## Download movielens 1M dataset(https://grouplens.org/datasets/movielens/)

In [1]:
!mkdir data
!wget -q http://www.grouplens.org/system/files/ml-1m.zip ./data
!unzip -o ml-1m -d data

Archive:  ml-1m.zip
   creating: data/ml-1m/
  inflating: data/ml-1m/movies.dat   
  inflating: data/ml-1m/ratings.dat  
  inflating: data/ml-1m/README       
  inflating: data/ml-1m/users.dat    


## Transform ml-1m dataset into Matrix Market Form

If you are not familiar with mm(matrix market) format, refer [this](http://networkrepository.com/mtx-matrix-market-format.html)
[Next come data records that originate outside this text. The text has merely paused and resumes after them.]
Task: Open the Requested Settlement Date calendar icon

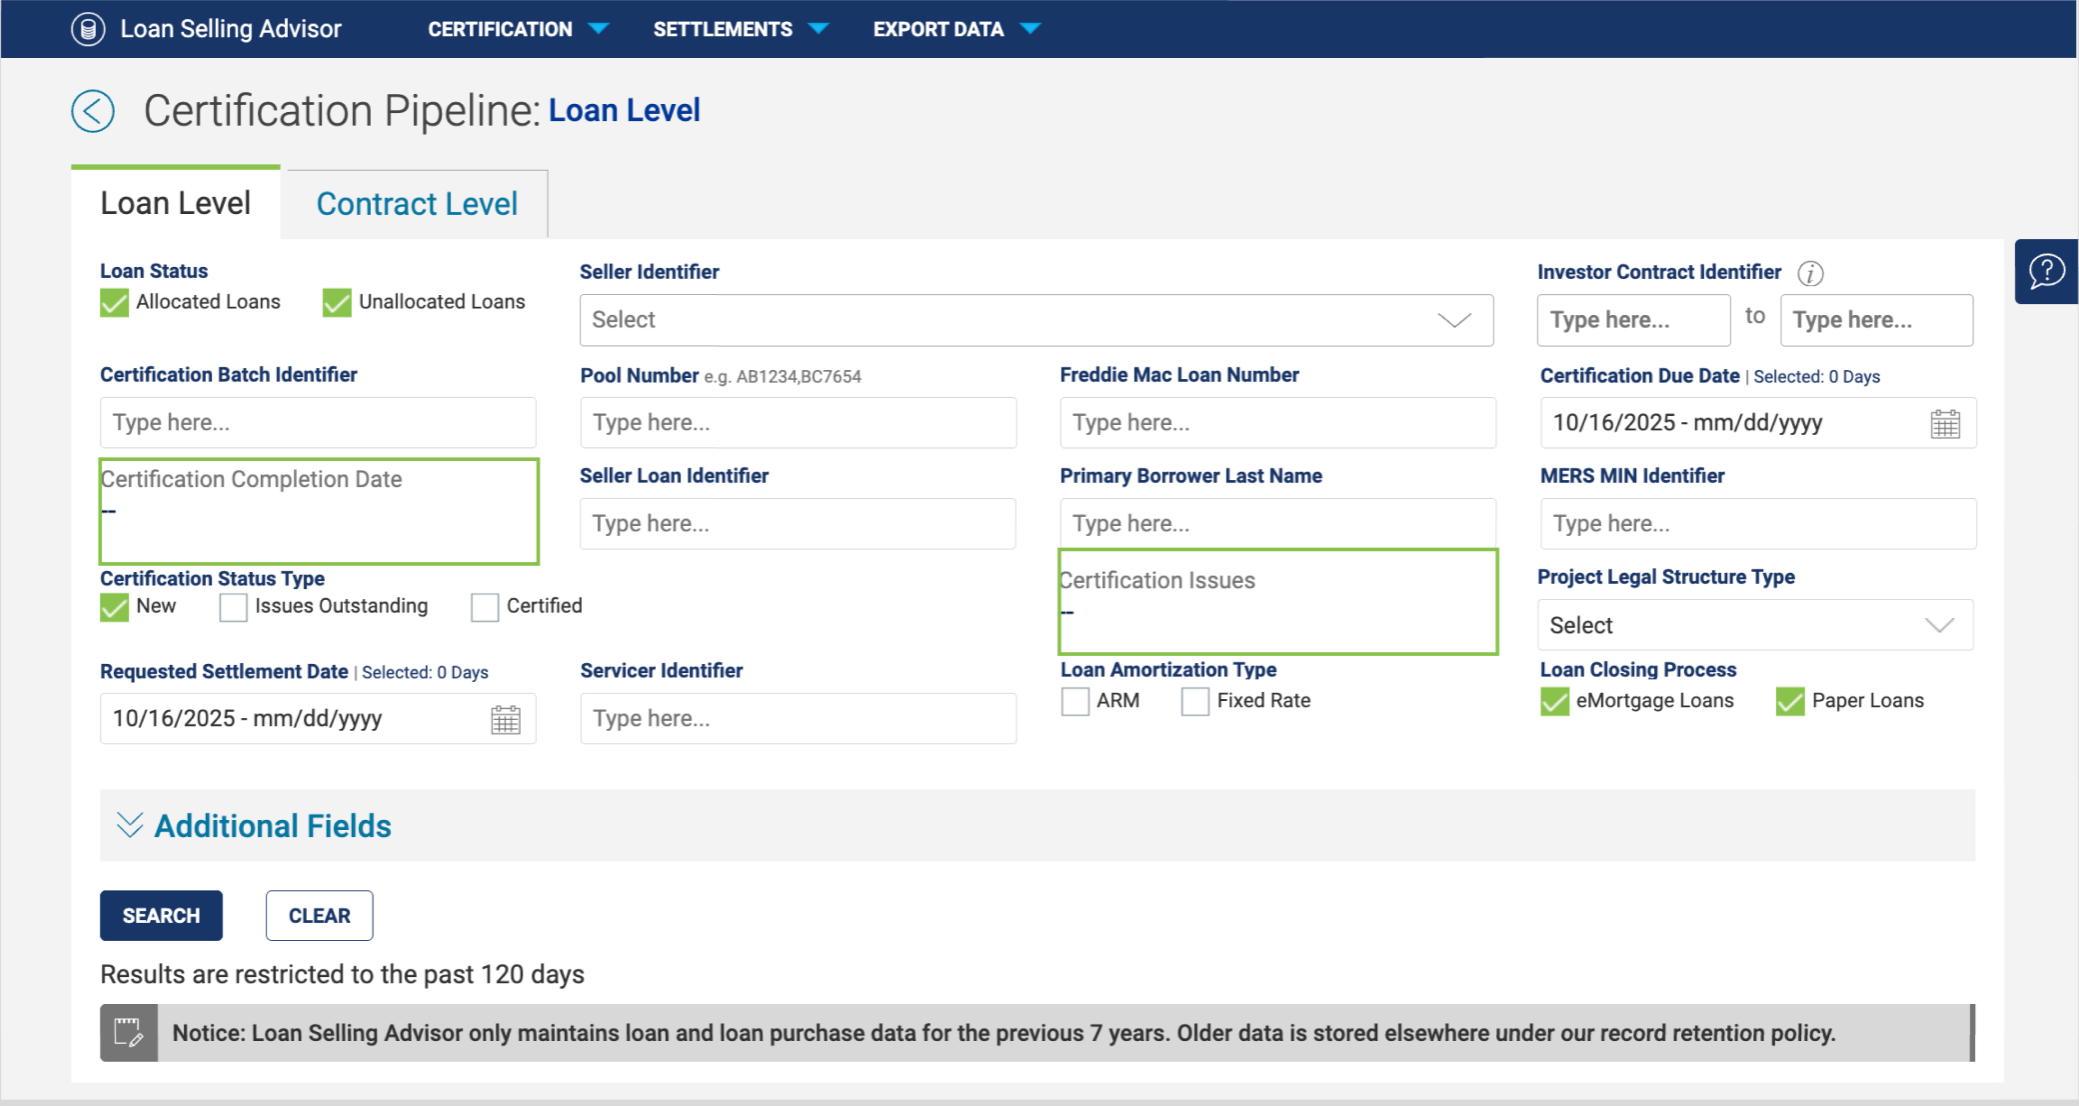Action: [x=506, y=719]
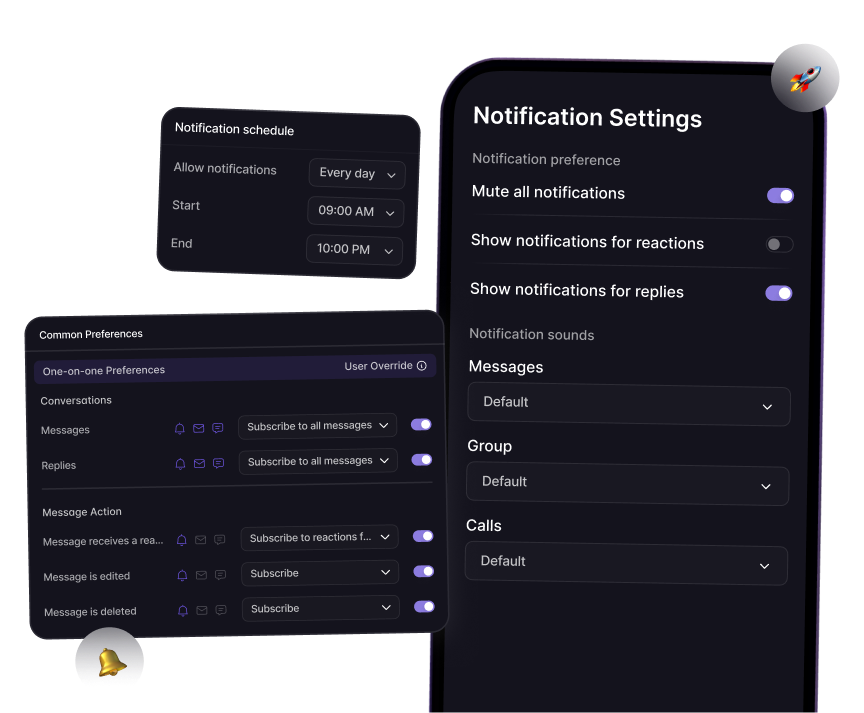Screen dimensions: 864x713
Task: Click the golden bell icon badge
Action: point(110,661)
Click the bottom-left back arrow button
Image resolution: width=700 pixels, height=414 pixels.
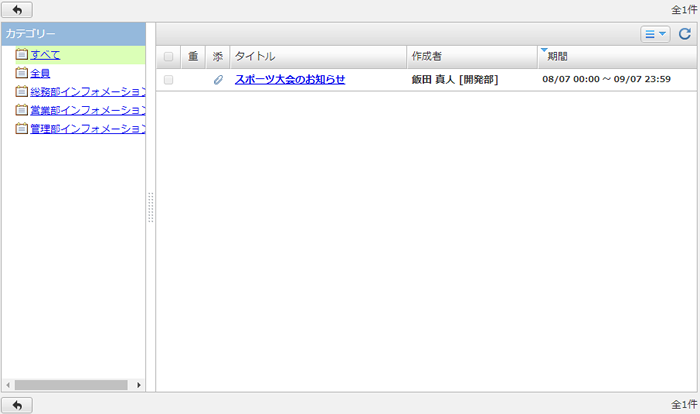[17, 405]
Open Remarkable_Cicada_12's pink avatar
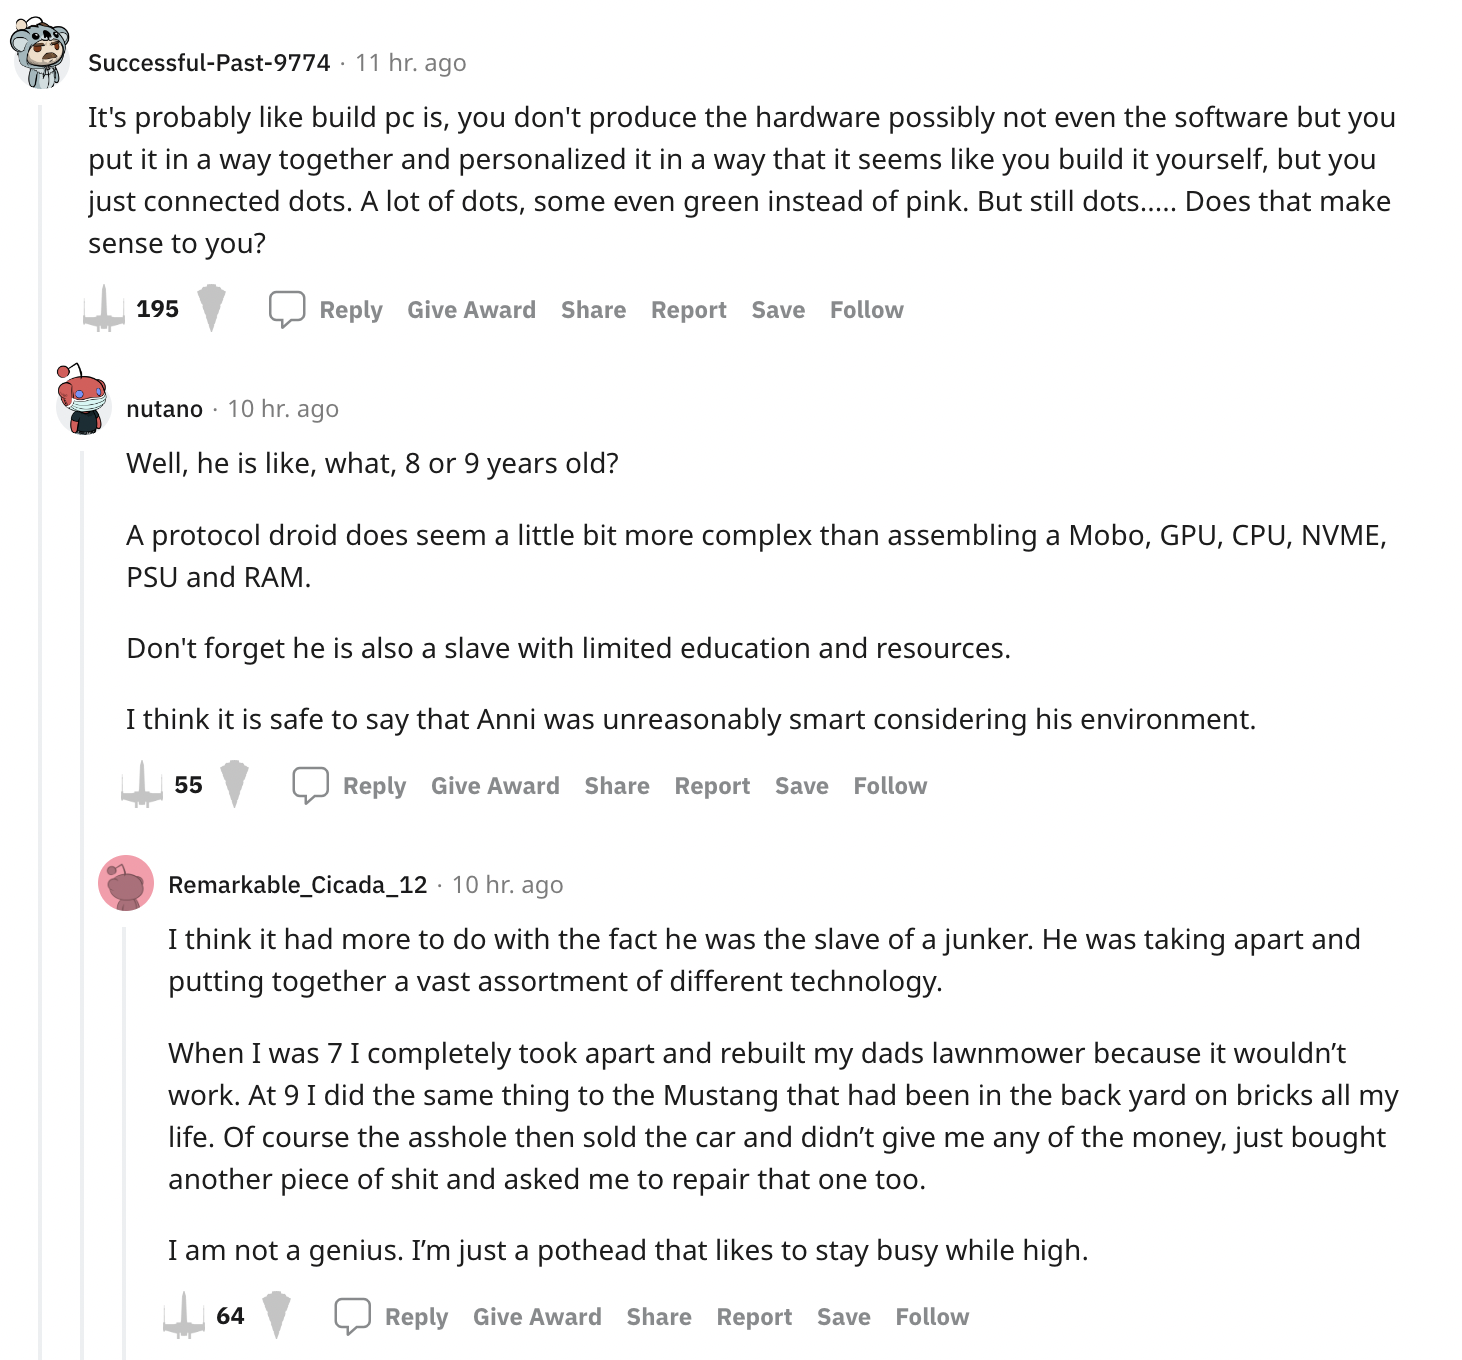This screenshot has width=1462, height=1360. [126, 883]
If you need to know further on how buffalo handle data, check [Documentation on database of Buffalo](https://buffalo-recsys.readthedocs.io/en/latest/intro.html#database)

In [2]:
import numpy as np
import pandas as pd
from scipy.io import mmwrite
from scipy.io import mmread
from scipy.sparse import csr_matrix

In [3]:
ratings = pd.read_csv("data/ml-1m/ratings.dat", header=None, sep="::", engine='python')
ratings.columns = ["uid", "iid", "rating", "timestamp"]

In [4]:
movies = pd.read_csv('data/ml-1m/movies.dat', header=None, sep="::", engine='python')
movies.columns = ['iid', 'movie_name', 'genre']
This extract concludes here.